DottyandOtty · 24/02/2020 20:50

Thanks everyone. Your responses are reassuring. I don’t think he’s already grieved for her as such, but it seems as he grew up his interaction with his grandma came to an end. I don’t think this was completely down to him, I think she’s just one of those people who thrives off the company of children and finds adults a bit dull.

I know it’s difficult to imagine how you’ll feel but I do believe him. I think his main emotion will be shame and guilt at not feeling what he thinks he should feel. It’s good to read that other people have felt this way and so when it comes to it I can hopefully reassure him.

OP posts:
ElbasAbsentPenis · 24/02/2020 20:51

Sounds fairly normal to me. 2 of my grandparents lived into their 90s, and had long periods of illness before the end. When they died it felt very much like my parents’ loss rather than mine. The end of an era, and a relief at the end of a lot of suffering. By that point I was in my 30s, and I hadn’t spent much time with them since childhood. My MIL died at 63 and my DH, despite having had quite a tricky relationship with her, was inconsolable in ways he’d never have anticipated. So you really can’t know how it will feel until it happens.

BackforGood · 24/02/2020 20:54

It’s really abstract thinking about someone dying. It’s pretty hard to really know how you’ll feel until it happens.

This ^

In the same way you can't really "get" the emotion you feel when your dc is born, you don't know how it will feel when a parent, or Grandparent dies.
I also agree that sometimes, when it is a considerably older person (which I'm guessing it may be as it is your dh's Grandparent), then there is more 'expectation' and more chance to appreciate they have lived a full life and now 'their time has come'.
People fell things differently and people express their emotions differently.

saraclara · 24/02/2020 21:05

I don't expect to feel any grief for my mum when she goes. She's had some close calls, when I felt nothing.

I will definitely grieve when my MIL dies, even though for her it would be no bad thing, as she has dementia. But I love her dearly, and she'll leave a huge gap in my life.

2toe · 24/02/2020 21:10

I don’t experience much emotion over people dying as my view on death is that it is simply the natural order of things, I know and accept it will happen. I don’t fear death for myself or others with the exception of my children, I think that is because the bond with your children is unique so I don’t think he is abnormal at all.

Gatehouse77 · 24/02/2020 21:20

I have been to many, many funerals in my lifetime (large family) and have been upset by seeing others upset but not for myself. The majority of them were for older relatives whom you 'expect' to die so I wasn't particularly emotional. Even with my grandparents (I wasn't particularly close to any of them) they were ill and died.
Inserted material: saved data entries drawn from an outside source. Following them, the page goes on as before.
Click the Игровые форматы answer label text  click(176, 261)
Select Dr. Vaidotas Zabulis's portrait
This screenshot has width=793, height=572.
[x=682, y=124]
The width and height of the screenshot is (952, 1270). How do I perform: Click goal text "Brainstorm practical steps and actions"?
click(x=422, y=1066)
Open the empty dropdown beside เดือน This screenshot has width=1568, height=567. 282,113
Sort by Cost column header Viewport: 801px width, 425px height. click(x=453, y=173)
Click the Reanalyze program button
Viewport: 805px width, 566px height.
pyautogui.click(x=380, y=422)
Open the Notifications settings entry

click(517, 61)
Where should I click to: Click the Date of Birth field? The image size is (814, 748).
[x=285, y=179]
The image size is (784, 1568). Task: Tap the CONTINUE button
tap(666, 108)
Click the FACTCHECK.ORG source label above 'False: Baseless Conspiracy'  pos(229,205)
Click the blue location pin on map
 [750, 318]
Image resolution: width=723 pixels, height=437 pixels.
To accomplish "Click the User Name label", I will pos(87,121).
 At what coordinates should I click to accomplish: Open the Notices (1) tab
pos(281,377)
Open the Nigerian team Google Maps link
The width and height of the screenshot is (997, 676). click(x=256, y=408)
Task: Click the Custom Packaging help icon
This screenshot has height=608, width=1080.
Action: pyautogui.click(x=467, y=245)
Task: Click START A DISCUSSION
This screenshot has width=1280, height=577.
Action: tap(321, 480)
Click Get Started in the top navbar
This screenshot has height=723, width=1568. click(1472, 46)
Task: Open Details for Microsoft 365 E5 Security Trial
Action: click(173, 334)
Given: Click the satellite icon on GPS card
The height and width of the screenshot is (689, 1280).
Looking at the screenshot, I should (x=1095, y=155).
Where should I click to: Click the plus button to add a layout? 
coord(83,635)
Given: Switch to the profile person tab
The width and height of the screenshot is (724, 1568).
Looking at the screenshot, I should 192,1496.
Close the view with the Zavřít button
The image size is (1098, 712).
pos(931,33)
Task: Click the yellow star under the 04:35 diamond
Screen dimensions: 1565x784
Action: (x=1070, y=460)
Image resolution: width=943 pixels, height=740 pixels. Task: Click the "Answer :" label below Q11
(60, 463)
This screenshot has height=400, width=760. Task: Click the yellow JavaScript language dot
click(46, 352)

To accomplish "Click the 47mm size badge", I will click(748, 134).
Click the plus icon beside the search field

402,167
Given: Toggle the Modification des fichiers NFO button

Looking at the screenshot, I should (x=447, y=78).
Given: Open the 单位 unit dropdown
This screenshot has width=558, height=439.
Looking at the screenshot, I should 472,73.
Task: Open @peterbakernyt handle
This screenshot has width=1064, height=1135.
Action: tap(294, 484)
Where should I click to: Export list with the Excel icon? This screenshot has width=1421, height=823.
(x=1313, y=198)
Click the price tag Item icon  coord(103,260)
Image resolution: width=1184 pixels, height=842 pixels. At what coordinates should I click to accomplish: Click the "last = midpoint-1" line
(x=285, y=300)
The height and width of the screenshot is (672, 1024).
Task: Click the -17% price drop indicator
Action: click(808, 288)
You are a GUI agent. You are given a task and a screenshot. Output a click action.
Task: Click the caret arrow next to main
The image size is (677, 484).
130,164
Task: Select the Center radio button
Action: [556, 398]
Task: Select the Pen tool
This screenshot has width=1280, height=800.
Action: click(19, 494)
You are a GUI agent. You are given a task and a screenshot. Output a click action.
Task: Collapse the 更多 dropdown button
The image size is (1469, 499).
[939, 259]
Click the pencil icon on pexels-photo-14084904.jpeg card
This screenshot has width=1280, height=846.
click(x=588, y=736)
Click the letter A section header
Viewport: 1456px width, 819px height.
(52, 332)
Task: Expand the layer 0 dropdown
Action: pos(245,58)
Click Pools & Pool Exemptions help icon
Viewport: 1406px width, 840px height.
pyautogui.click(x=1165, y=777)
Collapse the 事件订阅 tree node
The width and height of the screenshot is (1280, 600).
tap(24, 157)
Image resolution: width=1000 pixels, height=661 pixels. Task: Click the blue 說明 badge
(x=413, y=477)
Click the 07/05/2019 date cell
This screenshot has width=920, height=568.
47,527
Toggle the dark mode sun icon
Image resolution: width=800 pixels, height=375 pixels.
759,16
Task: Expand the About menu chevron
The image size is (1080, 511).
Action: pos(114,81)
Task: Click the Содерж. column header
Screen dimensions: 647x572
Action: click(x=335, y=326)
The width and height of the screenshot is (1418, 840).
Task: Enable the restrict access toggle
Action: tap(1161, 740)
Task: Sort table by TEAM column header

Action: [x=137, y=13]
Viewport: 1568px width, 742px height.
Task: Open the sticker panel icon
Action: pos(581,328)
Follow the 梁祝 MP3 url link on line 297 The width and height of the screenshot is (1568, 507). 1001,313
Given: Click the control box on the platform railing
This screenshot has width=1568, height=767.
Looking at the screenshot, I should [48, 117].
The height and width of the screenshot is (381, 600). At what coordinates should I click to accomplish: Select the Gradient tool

I do wonder sometimes how I would react if it were someone I was emotionally close to (basically DH and DC) as it would be a new experience.

DontDribbleOnTheCarpet · 24/02/2020 21:48

If he hasn't had much contact with them recently, then it's fairly normal not to feel very upset at the thought of their death. I hadn't seen my grandfather in 10 years when he died and wasn't really even upset by it. My other grandfather's death 12 years previously was devastating because we were close and he stepped in when my father couldn't be arsed with me.

When elderly people I loved have died it was always been very upsetting for me even when they were well over 90 and had awful illnesses. But that was because of the relationships we had rather than just because someone had died.

mantarays · 24/02/2020 21:50

I believe we have physical and mental barriers in place that prevent us from “feeling” things that haven’t happened. You can imagine what you might feel but you won’t feel it until it actually takes place, of that makes sense.

Rosspoldarkssaddle · 24/02/2020 21:55

No one really knows how they will feel until it happens. Sometimes it sneaks on you and bites you on the bum when you don't expect it. Other times you think it should but it doesn't. Grief is weird and unpredictable.